Anubis is an anti- scraper technology designed to prevent AI companies from aggressively scraping websites for data and resources. While this may seem like a simple solution, it's actually a complex issue that requires some technical know-how.
The administrators of these affected websites have set up Anubis as a way to deter mass scrapers, who can overwhelm servers with their relentless requests. This compromise system uses a Proof-of-Work scheme similar to Hashcash, which was initially proposed to reduce email spam.
The idea behind Anubis is that at the individual level, the additional load caused by this system is negligible. However, when applied en masse, it becomes a significant obstacle for AI companies to overcome. By making web scraping more expensive and time-consuming, Anubis aims to discourage these aggressive scrapers.

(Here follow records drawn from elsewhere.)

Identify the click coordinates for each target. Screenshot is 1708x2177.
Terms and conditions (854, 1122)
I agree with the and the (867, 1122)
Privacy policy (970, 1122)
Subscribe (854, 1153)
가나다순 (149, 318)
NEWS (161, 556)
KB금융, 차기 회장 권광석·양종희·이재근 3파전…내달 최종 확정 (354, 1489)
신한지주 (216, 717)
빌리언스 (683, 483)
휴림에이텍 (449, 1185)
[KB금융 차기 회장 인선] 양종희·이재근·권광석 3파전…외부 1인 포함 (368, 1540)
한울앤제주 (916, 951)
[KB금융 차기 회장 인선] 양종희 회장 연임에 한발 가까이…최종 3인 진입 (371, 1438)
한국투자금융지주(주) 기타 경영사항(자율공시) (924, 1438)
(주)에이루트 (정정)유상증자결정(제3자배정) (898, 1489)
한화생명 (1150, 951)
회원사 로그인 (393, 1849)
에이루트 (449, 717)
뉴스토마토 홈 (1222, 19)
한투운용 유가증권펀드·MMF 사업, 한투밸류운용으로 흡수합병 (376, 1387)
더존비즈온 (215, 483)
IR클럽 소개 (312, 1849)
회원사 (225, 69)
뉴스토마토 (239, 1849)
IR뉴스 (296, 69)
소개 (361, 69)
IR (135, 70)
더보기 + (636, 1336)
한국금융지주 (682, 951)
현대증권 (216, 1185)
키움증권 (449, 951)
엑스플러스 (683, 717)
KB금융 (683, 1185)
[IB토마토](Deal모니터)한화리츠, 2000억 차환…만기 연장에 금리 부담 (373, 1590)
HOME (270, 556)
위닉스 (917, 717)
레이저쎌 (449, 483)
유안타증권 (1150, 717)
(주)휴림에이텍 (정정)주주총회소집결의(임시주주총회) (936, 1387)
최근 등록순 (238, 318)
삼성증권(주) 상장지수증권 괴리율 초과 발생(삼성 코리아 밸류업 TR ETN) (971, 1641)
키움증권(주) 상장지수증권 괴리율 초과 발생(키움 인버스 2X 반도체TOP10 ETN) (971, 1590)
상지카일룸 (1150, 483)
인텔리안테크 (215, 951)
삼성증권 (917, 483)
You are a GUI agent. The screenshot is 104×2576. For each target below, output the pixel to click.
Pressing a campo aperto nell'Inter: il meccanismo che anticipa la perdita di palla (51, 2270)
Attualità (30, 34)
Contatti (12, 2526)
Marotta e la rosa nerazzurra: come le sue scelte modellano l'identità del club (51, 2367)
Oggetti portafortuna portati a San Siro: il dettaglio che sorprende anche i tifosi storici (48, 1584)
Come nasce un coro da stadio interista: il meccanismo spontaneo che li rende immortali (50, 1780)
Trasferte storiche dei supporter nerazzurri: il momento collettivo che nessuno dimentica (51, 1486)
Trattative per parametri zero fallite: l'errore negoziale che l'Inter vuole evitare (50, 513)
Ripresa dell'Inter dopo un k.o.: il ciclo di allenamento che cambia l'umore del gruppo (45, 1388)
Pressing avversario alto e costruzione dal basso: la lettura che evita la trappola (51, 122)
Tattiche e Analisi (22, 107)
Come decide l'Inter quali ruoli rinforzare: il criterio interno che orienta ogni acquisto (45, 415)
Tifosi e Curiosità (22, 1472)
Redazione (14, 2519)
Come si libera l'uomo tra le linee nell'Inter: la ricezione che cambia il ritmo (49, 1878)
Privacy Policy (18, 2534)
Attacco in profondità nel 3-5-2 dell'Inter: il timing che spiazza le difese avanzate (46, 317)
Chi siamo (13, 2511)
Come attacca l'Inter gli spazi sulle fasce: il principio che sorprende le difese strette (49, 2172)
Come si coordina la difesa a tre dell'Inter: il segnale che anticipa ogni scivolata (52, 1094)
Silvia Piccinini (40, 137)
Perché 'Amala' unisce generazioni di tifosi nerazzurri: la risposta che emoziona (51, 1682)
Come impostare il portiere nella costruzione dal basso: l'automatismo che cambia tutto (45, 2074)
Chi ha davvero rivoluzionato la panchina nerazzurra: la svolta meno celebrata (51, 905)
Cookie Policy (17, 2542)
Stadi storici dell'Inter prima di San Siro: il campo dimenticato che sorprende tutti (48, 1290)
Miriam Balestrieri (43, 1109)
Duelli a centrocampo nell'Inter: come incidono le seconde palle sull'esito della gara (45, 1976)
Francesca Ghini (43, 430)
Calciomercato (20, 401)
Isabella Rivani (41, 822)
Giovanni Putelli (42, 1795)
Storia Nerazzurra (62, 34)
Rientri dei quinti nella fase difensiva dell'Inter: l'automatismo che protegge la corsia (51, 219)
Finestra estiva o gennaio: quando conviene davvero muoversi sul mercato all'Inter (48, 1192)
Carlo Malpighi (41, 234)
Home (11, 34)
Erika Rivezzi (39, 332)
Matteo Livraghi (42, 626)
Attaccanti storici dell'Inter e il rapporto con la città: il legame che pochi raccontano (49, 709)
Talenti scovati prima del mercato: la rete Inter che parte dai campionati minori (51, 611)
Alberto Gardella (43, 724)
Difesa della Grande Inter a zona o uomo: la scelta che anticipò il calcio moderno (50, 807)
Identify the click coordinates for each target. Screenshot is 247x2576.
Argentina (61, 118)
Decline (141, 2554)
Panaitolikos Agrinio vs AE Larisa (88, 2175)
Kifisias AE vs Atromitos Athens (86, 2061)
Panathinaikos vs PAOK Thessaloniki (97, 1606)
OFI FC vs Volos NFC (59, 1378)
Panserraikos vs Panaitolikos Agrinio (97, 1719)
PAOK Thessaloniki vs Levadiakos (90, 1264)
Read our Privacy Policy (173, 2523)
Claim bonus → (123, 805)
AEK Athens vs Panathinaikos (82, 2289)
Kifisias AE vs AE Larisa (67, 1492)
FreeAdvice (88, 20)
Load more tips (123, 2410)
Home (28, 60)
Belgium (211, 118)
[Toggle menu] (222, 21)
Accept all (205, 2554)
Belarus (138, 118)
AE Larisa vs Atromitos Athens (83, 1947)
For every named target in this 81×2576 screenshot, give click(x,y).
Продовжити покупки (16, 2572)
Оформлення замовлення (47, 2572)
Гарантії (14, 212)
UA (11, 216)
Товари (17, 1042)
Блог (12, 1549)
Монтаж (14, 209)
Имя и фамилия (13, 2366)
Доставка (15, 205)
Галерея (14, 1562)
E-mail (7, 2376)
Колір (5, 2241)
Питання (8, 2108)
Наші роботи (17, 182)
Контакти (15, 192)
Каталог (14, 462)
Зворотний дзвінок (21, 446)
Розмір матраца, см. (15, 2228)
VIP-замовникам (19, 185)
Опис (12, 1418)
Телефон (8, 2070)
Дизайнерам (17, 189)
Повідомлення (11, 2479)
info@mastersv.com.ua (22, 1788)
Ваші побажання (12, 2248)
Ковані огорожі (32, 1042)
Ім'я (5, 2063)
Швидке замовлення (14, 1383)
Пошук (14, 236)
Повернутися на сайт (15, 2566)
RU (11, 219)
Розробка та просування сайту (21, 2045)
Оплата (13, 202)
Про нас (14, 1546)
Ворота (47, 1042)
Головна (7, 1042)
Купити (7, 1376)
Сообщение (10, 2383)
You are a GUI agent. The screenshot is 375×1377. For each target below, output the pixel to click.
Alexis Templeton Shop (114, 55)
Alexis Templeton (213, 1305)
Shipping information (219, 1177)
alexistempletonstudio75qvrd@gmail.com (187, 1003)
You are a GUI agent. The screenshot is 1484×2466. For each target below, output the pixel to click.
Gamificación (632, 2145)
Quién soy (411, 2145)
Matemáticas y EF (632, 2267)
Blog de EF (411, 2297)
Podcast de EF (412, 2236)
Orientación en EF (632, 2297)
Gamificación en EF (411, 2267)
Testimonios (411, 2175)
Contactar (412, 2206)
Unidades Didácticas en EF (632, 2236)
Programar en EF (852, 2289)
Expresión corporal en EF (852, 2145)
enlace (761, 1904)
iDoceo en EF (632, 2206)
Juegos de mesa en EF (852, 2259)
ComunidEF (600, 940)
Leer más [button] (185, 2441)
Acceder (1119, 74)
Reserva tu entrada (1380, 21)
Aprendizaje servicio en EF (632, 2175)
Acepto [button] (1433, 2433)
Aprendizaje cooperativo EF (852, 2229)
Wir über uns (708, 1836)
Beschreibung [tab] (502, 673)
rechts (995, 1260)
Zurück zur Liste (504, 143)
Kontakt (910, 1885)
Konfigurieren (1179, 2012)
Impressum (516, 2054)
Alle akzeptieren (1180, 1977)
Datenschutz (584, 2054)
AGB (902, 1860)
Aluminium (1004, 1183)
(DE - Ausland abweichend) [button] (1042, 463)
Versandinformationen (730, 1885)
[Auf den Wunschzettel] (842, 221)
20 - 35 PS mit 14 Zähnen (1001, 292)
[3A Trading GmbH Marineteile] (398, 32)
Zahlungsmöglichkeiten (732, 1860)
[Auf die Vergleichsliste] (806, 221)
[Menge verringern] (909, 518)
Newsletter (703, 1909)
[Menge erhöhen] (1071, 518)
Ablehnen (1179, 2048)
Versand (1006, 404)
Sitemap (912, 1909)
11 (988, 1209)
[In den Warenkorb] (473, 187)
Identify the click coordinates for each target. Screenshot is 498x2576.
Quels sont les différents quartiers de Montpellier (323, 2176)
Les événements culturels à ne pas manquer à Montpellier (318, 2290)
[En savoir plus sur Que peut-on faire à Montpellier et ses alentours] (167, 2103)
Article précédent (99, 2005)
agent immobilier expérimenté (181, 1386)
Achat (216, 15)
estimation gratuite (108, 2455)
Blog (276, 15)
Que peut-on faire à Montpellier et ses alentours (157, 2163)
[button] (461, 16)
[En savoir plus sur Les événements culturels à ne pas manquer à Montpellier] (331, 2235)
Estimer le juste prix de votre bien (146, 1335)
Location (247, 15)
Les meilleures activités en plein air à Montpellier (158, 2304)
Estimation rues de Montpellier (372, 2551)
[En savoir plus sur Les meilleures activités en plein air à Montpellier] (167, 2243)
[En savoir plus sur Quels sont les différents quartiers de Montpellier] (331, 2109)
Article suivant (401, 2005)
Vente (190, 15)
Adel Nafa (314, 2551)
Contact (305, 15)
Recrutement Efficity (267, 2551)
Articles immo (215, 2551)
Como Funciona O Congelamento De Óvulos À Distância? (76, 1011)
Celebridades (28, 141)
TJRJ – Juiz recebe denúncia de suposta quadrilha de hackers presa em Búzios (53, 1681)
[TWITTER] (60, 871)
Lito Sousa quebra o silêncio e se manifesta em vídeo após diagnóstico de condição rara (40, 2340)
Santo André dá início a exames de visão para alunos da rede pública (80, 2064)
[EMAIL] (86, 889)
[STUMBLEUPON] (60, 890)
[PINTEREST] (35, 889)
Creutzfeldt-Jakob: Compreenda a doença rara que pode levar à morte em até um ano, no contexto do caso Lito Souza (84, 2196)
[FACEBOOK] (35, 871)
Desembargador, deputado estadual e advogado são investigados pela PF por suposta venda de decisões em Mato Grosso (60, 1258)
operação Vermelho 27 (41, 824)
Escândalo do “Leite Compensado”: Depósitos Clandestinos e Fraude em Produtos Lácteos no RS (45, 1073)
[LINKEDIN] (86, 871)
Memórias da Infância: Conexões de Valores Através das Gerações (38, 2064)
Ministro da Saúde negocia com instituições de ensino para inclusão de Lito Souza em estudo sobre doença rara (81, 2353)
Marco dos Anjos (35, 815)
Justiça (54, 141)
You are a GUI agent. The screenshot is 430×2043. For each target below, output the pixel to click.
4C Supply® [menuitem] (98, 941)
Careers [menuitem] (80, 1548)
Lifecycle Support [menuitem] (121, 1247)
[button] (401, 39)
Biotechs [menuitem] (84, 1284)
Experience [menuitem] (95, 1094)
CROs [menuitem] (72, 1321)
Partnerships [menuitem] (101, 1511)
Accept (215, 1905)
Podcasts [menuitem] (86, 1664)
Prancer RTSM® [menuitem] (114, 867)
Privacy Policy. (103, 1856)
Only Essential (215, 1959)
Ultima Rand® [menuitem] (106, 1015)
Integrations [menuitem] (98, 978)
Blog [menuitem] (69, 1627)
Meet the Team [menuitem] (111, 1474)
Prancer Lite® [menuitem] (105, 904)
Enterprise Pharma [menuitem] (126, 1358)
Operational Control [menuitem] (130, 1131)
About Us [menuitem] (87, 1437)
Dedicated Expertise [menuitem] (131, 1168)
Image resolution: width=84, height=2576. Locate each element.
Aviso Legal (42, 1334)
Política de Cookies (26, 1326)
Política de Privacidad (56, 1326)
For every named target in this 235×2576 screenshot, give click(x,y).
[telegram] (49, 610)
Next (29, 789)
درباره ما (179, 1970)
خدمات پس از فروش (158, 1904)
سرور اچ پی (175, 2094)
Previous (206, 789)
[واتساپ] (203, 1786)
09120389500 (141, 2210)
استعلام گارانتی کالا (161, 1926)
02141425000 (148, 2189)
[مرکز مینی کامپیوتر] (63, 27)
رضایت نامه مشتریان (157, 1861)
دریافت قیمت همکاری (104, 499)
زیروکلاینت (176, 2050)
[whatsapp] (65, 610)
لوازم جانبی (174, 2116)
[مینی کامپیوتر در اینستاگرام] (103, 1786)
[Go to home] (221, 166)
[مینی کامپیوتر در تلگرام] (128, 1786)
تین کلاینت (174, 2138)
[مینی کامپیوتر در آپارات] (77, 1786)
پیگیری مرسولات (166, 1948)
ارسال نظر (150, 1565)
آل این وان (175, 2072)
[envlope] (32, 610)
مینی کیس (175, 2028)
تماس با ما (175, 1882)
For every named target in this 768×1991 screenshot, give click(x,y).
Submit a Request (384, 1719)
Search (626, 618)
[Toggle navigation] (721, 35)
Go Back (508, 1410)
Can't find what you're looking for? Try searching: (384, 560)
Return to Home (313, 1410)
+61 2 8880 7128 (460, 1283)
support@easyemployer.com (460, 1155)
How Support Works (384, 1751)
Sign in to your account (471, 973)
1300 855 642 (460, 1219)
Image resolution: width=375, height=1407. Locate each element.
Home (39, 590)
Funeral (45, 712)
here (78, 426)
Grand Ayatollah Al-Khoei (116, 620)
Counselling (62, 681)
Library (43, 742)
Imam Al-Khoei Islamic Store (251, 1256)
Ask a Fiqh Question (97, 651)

However, some might view Anubis as an imperfect solution. In reality, its primary goal is to provide a temporary placeholder solution that allows developers to focus on fingerprinting and identifying headless browsers (e.g., via their font rendering methods). This would enable the challenge proof of work page to be implemented without presenting it to users who are more likely to be legitimate.
One crucial aspect of Anubis is its reliance on modern JavaScript features. Plugins like JShelter, which disable these features for security reasons, can prevent users from accessing the website's content. Therefore, if you plan to visit a site protected by Anubis, please disable any such plugins or browser extensions.
Unfortunately, this means that users will still need to enable JavaScript in their browsers to bypass the challenge. This is because AI companies have rewritten the social contract around web hosting, requiring new solutions like Anubis to prevent abuse. While a no-JS solution is still a work-in-progress, it's essential for users to be aware of these technical intricacies.
In conclusion, Anubis may seem like an inconvenient necessity, but its implementation serves as a reminder that the online world is constantly evolving. As we navigate this complex digital landscape, it's crucial to stay informed about the measures being taken to protect our online resources and experiences.